Pristina, 15 May 2007, published in the Koha Ditore
The Kurti Case: Law or Politics?
By Julie Chadbourne


Thursday evening, six hours short of three months, an international judge in Kosovo decided to release Albin Kurti, the leader of the Self-Determination Movement, from pre-trial detention, placing him instead under house arrest. Less than twenty-four hours later Mr. Kurti had violated the order for house arrest and is back in detention.

The events of the past several days have increased the International Helsinki Federation’s pre-existing concerns about the legality of Mr. Kurti’s detention and the impartiality of decision-making in the U.N.-administered province of Kosovo. Regardless of one’s personal views on Mr. Kurti and his movement or the politics of the moment vis-à-vis Security Council proceedings on Kosovo’s future, rule of law must apply to his detention as it would in any other case.

Mr. Kurti was arrested and placed in detention following protests on February 10, which ended in the death of two persons. The protests were the most violent in recent years in Kosovo. Vetevendosje activists were calling for rejection of then-recent proposals over the status of Kosovo, which they say are not in favor of the majority ethnic Albanian community in Kosovo (i.e., more than 90% of the population base).

The Self-Determination Movement leader is suspected of committing the crimes of calling for resistance, organizing and leading a crowd that committed a criminal offense, acting in a manner that endangered United Nations personnel, and preventing officials from performing their duties.

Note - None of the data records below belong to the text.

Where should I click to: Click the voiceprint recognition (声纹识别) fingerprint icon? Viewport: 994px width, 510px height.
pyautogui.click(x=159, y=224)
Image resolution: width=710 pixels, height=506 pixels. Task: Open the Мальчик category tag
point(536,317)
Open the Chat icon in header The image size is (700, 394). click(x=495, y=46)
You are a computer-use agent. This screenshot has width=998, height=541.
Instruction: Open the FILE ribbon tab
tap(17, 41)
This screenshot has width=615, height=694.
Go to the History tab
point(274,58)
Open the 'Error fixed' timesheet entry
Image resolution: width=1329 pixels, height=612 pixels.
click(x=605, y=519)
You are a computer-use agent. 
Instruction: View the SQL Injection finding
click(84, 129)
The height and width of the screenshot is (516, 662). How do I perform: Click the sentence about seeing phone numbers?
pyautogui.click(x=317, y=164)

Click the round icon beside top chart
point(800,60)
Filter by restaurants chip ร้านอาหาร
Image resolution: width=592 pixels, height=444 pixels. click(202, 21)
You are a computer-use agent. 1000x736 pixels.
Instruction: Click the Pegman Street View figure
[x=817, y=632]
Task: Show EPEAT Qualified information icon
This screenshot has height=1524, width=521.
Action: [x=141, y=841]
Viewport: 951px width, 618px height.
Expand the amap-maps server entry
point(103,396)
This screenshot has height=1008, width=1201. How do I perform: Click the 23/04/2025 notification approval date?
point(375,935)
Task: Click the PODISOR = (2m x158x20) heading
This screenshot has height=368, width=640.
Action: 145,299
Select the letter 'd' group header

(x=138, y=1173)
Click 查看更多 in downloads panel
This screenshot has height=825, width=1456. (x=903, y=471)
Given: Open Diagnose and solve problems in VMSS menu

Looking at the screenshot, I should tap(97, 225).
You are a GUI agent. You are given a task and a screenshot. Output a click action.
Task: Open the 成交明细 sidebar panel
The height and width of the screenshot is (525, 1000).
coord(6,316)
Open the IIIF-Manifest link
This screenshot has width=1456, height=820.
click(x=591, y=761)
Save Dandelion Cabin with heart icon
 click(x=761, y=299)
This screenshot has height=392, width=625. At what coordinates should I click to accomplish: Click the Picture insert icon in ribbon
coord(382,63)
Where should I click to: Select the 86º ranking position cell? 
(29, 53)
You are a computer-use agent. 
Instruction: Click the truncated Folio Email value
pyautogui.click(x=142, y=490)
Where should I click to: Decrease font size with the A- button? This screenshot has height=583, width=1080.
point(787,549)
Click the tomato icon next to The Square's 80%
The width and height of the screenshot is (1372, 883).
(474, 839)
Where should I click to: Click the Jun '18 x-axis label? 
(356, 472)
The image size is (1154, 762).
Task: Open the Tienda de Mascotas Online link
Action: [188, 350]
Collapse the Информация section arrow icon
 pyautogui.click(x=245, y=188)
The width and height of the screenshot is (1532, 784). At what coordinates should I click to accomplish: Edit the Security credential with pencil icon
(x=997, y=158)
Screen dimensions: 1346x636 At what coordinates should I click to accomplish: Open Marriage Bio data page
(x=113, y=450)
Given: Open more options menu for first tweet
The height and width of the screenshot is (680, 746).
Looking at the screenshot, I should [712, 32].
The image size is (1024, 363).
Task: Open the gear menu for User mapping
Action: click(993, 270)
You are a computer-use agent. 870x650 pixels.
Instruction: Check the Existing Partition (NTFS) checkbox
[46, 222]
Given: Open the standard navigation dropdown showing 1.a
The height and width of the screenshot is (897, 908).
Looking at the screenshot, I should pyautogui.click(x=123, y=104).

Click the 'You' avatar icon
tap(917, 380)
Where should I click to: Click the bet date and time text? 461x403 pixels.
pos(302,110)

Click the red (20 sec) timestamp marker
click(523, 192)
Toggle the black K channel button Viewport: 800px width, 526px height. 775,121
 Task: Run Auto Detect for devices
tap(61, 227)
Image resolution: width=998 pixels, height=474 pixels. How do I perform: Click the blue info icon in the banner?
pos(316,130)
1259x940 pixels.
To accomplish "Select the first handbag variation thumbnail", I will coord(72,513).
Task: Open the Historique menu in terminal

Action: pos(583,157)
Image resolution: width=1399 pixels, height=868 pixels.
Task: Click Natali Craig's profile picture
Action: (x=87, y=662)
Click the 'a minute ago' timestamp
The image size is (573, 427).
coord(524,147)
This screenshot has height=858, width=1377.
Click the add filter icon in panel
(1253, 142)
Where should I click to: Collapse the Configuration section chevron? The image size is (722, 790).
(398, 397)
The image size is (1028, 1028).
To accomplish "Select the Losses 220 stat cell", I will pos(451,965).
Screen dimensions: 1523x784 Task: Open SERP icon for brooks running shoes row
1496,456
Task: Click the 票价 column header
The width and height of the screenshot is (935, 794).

Mr. Kurti’s release and re-arrest less than a day later raises questions about the order for house arrest and its restrictive nature in the first place. The effect of strict house arrest, even if reviewed on a regular basis, can amount to essentially the same deprivation of liberty as extended detention—just in a more comfortable locale.

Legal principles require that pre-trial detention only be evoked where strictly required, and in consideration of the rights of the accused. The most lenient option available to achieve the purpose of pre-trial detention—ensuring successful conduct of pre-trial investigations—should be used.

In this case, the judge’s order for house arrest required not only that Mr. Kurti not leave his apartment premises without express permission of the Court, but that he not have any contact—visits or phone calls—with anyone from the Self-Determination Movement or the media. Knowing Mr. Kurti’s views and general pattern of behavior it is hard to imagine that he would have complied with any such order. One has to wonder what purpose house arrest serves when in practical fact it becomes another mode for justifying further detention.

This question becomes particularly important given reports of irregularities in the judicial procedure leading to the order for house arrest. From our discussions with interlocutors on the ground, it appears that not only has there been little legal basis for the extended detention in the first place, but that the proceedings that led to Mr. Kurti’s strict house arrest could be interpreted as favoring the prosecution. In particular, the Federation is concerned about reports that the international judge approached the prosecution after the hearing—and in the absence of either Mr. Kurti or his lawyer—to clarify what the prosecution would like to recommend.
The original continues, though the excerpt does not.